Do they have “torture drugs” like that in real life? I’m aware that torture is used by governments, but I find something particularly creepy about the injecting of pain drugs. Is that what it’s supposed to be? I think they call it “chemical interrogation”. Sometimes it seems clear that they’re torturing people, but other times I wondered if they were using sodium pentothol or something (probably alongside psychological interrogation techniques.)

Oh, I certainly didn’t see Palmer as evil. I did see him as a politician, which meant that sometimes he played the politics game, which seldom allows you to remain squeaky clean. But I’d say his bad moves in season 3 were too often a result of listening to his brother, allowing himself to be swayed by bad advice from Wayne.

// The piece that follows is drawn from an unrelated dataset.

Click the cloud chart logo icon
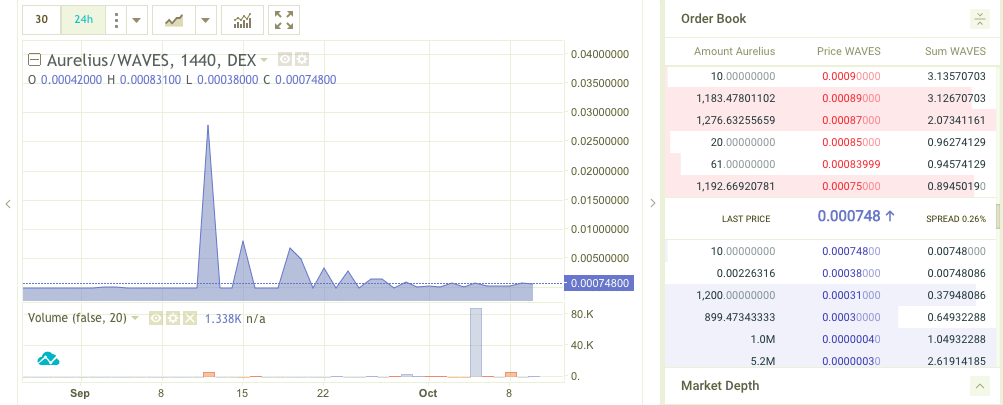 [49, 358]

I’ll agree that Logan is a douchebag, but I didn’t see Keeler that way. In fact, from season 4, I had an impression of Keeler as a decent president. And dammit, I still want to find out what happened to him! He was in the hospital, but still alive, last we heard in season 4. So why the hell was Logan still prez in season 5?! – unless Keeler did die, in surgery or something…

I think that they were careful to not identify Palmer with any specific political party in the first couple seasons – so he could have ended up being a Democrat or Republican, or even a member of the Monstre party (which will come to prevalence with my run for president in 2008)… Unless I misremembered, I think the first time they specified his political party (Dem) was in season 3?

“Yet Julia kills Shery.”
The post said Sherry was stabbed. How did Julia kill her? Did she shoot her? Stab her? Poison her? Did she drown her in the kitchen sink? Turns out she indeed shot her.

Palmer’s brother has been found, and will return for season 6, following in big bro’s political footsteps, according to a short blurb in today’s newspaper.

Let’s see, Wayne Palmer was last seen at Bill Buchanan’s “Hideaway for Above and Beyond CTU Agents” taking a bubble bath, was he not?